So they emailed you?

I got nothing from them. Time to cancel.


----------



## Essasetic (Jun 17, 2018)

Nollog said:


> So they emailed you?
> 
> I got nothing from them. Time to cancel.


No wait.

--------------------- MERGED ---------------------------

It was just an email about shipping and stuff not actual confrontation. I'm pretty sure it's coming on Friday. I also contacted them on Friday about it.

--------------------- MERGED ---------------------------

Also (because I'm an idiot) I've asked them to clarify if it's coming to our houses on Friday or shipping on Friday.


----------



## yusuo (Jun 17, 2018)

Just to keep it all in one place this is what I just got in relation to the pro

"We would like to inform you that the manufacturer did not dispatch to us the total stock ordered to fulfil the first batch of SX Pro.

Therefore we will be receiving smaller batches every week until we fulfill all pre orders.


First batch expected Friday 22nd,  and second batch Friday the 29th June and so on…


We understand how much you anticipate this amazing product, and we will do anything to keep our customers happy.

Even if you change your mind and would like a full refund, we would be happy to do so.


Sincerely,


Online Trends"


----------



## c3p0_ (Jun 19, 2018)

Has anyone who ordered the SX OS today received a license code? I ordered this morning (7 hours ago) and I've still not heard anything except from the payment confirmation that was sent out automatically.
Now the website says that the licenses are out of stock...


----------



## Merkel (Jun 19, 2018)

c3p0_ said:


> Has anyone who ordered the SX OS today received a license code? I ordered this morning (7 hours ago) and I've still not heard anything except from the payment confirmation that was sent out automatically.
> Now the website says that the licenses are out of stock...

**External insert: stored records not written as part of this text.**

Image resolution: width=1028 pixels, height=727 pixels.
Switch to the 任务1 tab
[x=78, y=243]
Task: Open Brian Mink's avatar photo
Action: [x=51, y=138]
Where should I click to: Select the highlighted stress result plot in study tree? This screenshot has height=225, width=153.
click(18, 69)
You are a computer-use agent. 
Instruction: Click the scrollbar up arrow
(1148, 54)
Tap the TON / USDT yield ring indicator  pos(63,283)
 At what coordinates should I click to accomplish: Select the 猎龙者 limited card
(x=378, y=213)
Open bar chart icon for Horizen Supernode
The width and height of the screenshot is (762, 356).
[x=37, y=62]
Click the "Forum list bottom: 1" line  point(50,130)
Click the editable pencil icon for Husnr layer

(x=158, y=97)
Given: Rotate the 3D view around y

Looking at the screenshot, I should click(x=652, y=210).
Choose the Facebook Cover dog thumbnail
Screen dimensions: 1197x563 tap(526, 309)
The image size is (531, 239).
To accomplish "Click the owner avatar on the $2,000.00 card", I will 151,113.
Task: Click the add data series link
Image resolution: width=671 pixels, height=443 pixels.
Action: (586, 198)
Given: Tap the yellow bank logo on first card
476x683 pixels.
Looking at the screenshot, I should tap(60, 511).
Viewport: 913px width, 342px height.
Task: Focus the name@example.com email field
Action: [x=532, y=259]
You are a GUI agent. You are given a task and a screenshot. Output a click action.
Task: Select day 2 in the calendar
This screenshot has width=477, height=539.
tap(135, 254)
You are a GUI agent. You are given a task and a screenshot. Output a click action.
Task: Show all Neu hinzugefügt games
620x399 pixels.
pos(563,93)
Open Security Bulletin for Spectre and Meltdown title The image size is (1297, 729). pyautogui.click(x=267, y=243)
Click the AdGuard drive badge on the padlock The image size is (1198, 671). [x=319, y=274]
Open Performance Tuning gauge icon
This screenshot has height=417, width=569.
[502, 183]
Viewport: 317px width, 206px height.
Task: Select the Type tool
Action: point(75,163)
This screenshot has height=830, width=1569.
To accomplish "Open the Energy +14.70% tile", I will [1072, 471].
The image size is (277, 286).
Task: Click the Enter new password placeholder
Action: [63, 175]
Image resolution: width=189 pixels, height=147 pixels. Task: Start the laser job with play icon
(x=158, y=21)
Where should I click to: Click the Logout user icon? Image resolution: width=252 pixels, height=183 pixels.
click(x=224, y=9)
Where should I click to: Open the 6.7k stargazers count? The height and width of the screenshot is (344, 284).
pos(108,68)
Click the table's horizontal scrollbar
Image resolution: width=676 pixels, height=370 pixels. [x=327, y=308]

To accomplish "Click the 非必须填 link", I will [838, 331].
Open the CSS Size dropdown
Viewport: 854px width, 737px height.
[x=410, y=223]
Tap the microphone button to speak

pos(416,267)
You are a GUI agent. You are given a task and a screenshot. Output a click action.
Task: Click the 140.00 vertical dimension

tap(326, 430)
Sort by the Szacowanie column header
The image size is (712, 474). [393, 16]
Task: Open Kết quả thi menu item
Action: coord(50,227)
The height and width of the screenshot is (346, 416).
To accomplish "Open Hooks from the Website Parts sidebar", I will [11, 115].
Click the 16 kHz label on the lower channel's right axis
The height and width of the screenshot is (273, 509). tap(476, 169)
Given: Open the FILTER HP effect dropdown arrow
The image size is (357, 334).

I ordered around 6.5 hours ago and haven't received anything.


----------



## c3p0_ (Jun 19, 2018)

Ok, let's just hope that they are working to catch up with all the orders they presumably got today.


----------



## Essasetic (Jun 19, 2018)

Please note that the orders won't ship till Friday and first batch won't come till July


----------



## c3p0_ (Jun 19, 2018)

I ordered the software license only. It's supposed to be delivered within 3-5 hours.


----------



## Essasetic (Jun 19, 2018)

Well it is high in demand and you've just ordered it a few hours ago. Just saying don't be disappointed  when it doesn't come in that period of time.


----------



## c3p0_ (Jun 19, 2018)

Now it's "In stock" again with "only 500" left. I really hope this is not a scam. The number they supposedly have in stock seems to be manually updated. It didn't change after I placed my order. I guess it could be updated periodically, but that seems unusual and strange.


----------



## Essasetic (Jun 19, 2018)

It's an authorised partner with Team Xecutor. It won't be a scam!


----------



## Ty_ (Jun 19, 2018)

I ordered with them today around 9am (UK time), and it arrived about half 12. Only tested with Doom so far but all is well and as advertised


----------



## zen1990 (Jun 19, 2018)

c3p0_ said:


> I ordered the software license only. It's supposed to be delivered within 3-5 hours.


i ordered mine yesterday around this time. its starting to get late in china. by that time window they probably mean within working hours. i got my key early morning time in the uk. around 5am. i think you will get it within 12 hours from now. if you order from elsewhere you will be waiting roughly the same time probably.

--------------------- MERGED ---------------------------



c3p0_ said:


> Now it's "In stock" again with "only 500" left. I really hope this is not a scam. The number they supposedly have in stock seems to be manually updated. It didn't change after I placed my order. I guess it could be updated periodically, but that seems unusual and strange.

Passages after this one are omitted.